• [DOCUMENT SECTION]:
About five years ago, I was hospitalised—rushed into A&E at midnight. A young, overworked casualty doctor came to me and said, "Can you speak English? What is the matter with you, and be quick?". Fortunately, once diagnosed, I was quickly on the road to recovery. A national identity card would not eliminate rudeness, but I can see that there would be pressure to include on a successful identity system key medical questions, prescriptions, medical reports and, as we move towards genetic fingerprinting, our DNA.

As the Government face pressure to reduce the number of separate back-office systems for different government departments, pressure will mount for common data sets. Tax or employment information, VAT registration, and so on could all be incorporated into a data set. That is where the issues of organisation and the right to access documents becomes critical. That has nothing to do with the technical problems. There is a point where knowledge about a person becomes power over that person. That is the point at which we become a police state. I believe that when the Government ask to increase the amount of information centrally held on a person, that has to be decided by Parliament.

• [EXERCISE BRIEF]:
According to the passage on national identity cards, at what point do we become a police state?

• [DATA EXTRACT]:

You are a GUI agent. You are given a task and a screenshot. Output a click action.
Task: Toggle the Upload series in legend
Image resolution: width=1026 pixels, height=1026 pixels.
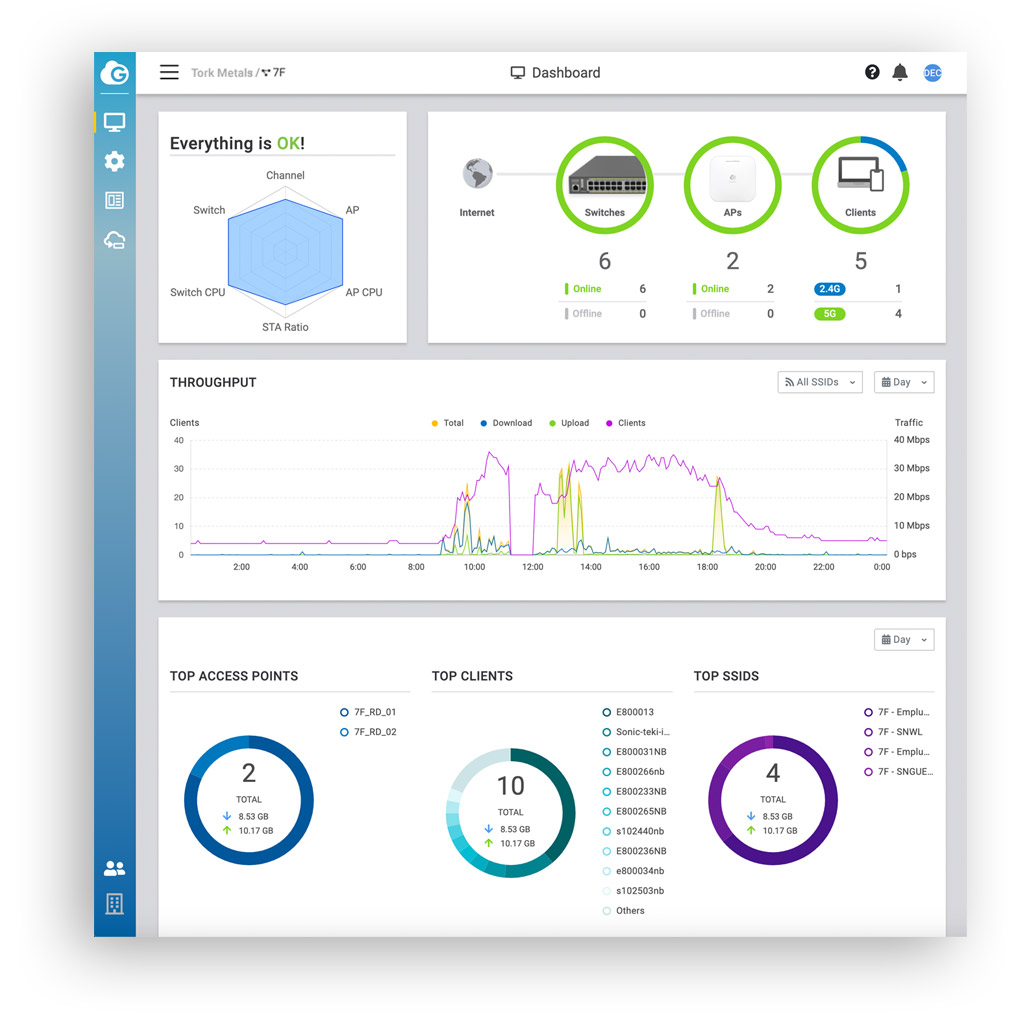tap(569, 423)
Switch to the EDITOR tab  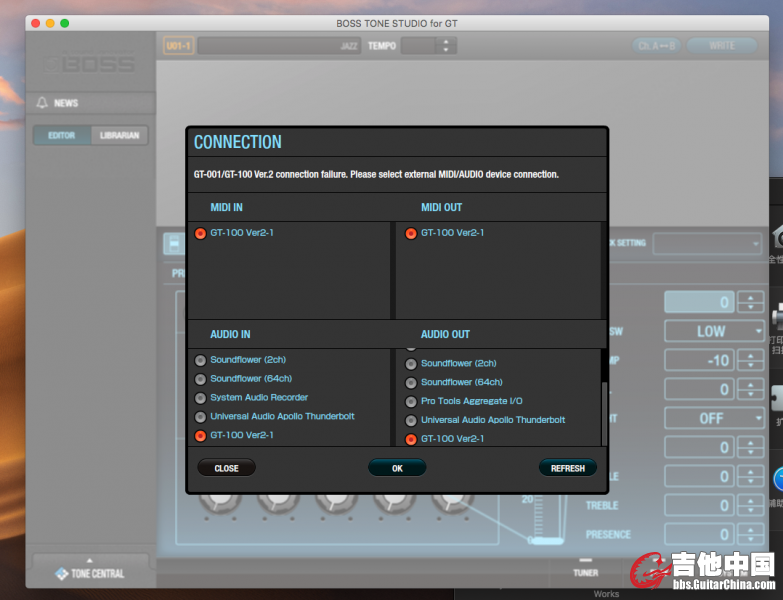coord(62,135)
==
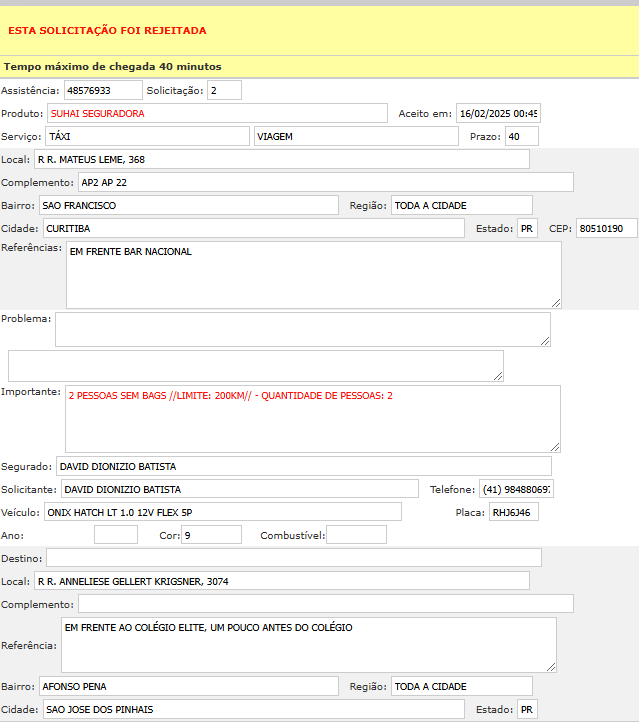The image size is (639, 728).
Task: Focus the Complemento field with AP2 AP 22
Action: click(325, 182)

• [REPLY TO THE EXERCISE]:
When knowledge about a person becomes power over that person.